Considering one of the best ways to extend the life of your clothes is to wear them on rotation (particularly your suits), garments spend a great deal of time hung up in the wardrobe.
This is when clothes are resting and recuperating; you wouldn’t actively buy a cheap, unforgiving mattress, so similarly avoid flimsy wire hangers.
Thick wooden versions offer greater support, particularly to heavier items such as coats and suits. By not bending as wire does, wooden hangers allow garments to drape correctly, meaning your blazers maintain their tailored lines and knitwear isn’t left with unsightly ‘ears’ on the shoulders.
Basic Wood Jacket Bar Hanger, Set of 6, available at John Lewis, priced £7.
Shoe trees are sadly not something you can plant in your back garden to give you an endless supply of brogues. However, what they can offer is structure and support when shoes are not being worn, helping preserve their original shape while preventing collapsing and premature cracking.
Although plastic designs have their merits over crumbled paper or cardboard alternatives, split-toe, adjustable length cedar wood versions are the optimum purchase here.
The wood not only gives off a natural forestry smell to keep your shoes fresh, it also absorbs moisture from the soles and leather.

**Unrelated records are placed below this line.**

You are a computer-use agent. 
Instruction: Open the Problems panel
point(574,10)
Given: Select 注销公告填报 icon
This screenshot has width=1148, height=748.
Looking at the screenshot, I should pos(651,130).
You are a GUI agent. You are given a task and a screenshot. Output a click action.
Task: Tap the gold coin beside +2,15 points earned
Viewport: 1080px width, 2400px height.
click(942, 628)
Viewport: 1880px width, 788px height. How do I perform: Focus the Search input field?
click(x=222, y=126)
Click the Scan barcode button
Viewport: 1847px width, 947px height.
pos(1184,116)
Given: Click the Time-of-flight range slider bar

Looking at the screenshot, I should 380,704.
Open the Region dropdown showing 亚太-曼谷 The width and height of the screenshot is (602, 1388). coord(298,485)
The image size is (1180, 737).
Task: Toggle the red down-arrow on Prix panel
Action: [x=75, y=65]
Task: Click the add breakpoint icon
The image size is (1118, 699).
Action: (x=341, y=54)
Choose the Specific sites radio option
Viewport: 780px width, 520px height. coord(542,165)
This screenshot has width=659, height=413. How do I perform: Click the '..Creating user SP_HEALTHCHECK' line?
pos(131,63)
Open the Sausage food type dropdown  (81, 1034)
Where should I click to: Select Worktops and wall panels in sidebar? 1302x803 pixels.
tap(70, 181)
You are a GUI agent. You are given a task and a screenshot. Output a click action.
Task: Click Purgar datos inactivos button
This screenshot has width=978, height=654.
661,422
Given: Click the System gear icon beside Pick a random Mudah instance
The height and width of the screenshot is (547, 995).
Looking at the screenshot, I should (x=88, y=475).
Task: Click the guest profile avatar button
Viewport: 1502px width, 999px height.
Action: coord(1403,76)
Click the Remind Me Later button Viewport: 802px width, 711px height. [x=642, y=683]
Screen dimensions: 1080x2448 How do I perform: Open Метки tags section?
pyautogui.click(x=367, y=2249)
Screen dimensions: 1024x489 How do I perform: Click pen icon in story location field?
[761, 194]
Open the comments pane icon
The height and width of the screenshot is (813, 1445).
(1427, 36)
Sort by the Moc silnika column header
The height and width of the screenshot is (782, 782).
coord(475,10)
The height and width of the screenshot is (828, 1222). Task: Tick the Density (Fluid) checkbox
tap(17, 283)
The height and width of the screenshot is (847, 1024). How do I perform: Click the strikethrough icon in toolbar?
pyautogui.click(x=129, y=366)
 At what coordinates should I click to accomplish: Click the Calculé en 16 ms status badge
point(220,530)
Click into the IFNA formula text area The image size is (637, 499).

Aromatic Cedar Shoe Trees (Pairs), available at Barker, priced £50.
The idea of brushing one’s clothes is still a concept alien to most. Nonetheless, this simple trick removes dust, dirt and stains, restoring pieces to their original glory.
If you’re going to do it, research how to do it for each garment beforehand to avoid doing more harm than good. The general guidelines are to sweep, don’t scrub, brush in the same direction (first against and then with the nap) and apply varying pressure based on the material.
Beech Wood Clothes Brush, available at Marks & Spencer, priced£15.
Shoe Care Kit
We’ve already produced a comprehensive guide to shoe care, which details the numerous products and processes that will keep your footwear collection looking its finest, whether leather or suede.
If you’ve recently bought your first pair of ‘investment’ shoes, look for an all-in-one care kit that will ensure you have everything you need to maintain them. This should not only contain the products to cleanse, condition and protect the shoes, but also the right tools to do so.
Valet Box, available at Loake, priced £95.
Even in a perfectly built wardrobe, there will be items that are seasonally-appropriate (such as a linen blazer) and can spend a good few months out of action.
Out of sight, out of mind can leave you with a nasty surprise when it comes back into play. Store these clothes in a garment bag (like you would your suits) or sealed storage box to protect them from dust (and whatever else might be crawling around in there – see next point). Vacuum storage boxes are particularly useful if you don’t have the luxury of space.
Vacuum Storage Totes Standard, available at Lakeland, priced £13.85.
It’s not just other people that are going to take an interest in your new investment pieces, but also the occasional creepy crawly. No one wants to pull out a cashmere knit to find it having been the main course of a moth larvae’s lunch.
There are various options to combat this, such as sprays, hanging bags and oils. The option kindest to clothes is the natural properties of cedar wood once again. Small cedar wood balls reduce moisture in wardrobes and drawers, reducing the chance of it becoming a breeding ground.
Cedar Wood Blocks And Cubes, available at scottsofstow.co.uk, priced £14.90.
Tips For Longer Lasting Clothes
- Take note of care labels, they’re there for a reason.
- Learn how to iron. Whether something can or can’t be ironed will be on the care label (see above). Ensure you use the right setting on the iron for the fabric to avoid burning or yellowing the material.
- Avoid the tumble dryer. More so than washing, tumble drying is notoriously tough on clothes. Whenever possible, allow clothes to dry naturally. If in a hurry, iron while damp to speed up the process.
- Invest in a steamer. An iron is a hot piece of metal – that alone doesn’t sound like it does much good to clothes. A steamer can be a kinder alternative to getting creases out, particularly with tailoring.
- Know when to call the professionals (and when not to). Dry cleaning can spruce up a suit but it also reduces its lifespan so limit this to once or twice a year.
- Fold heavy garments such as a cable knit sweater. Hanging for a long time can cause delicate knits to lose shape, so pop them in a drawer where possible.
- Don’t overstuff your wardrobe. Clothes need room to breath so either edit down your items or invest in more efficient storage solutions.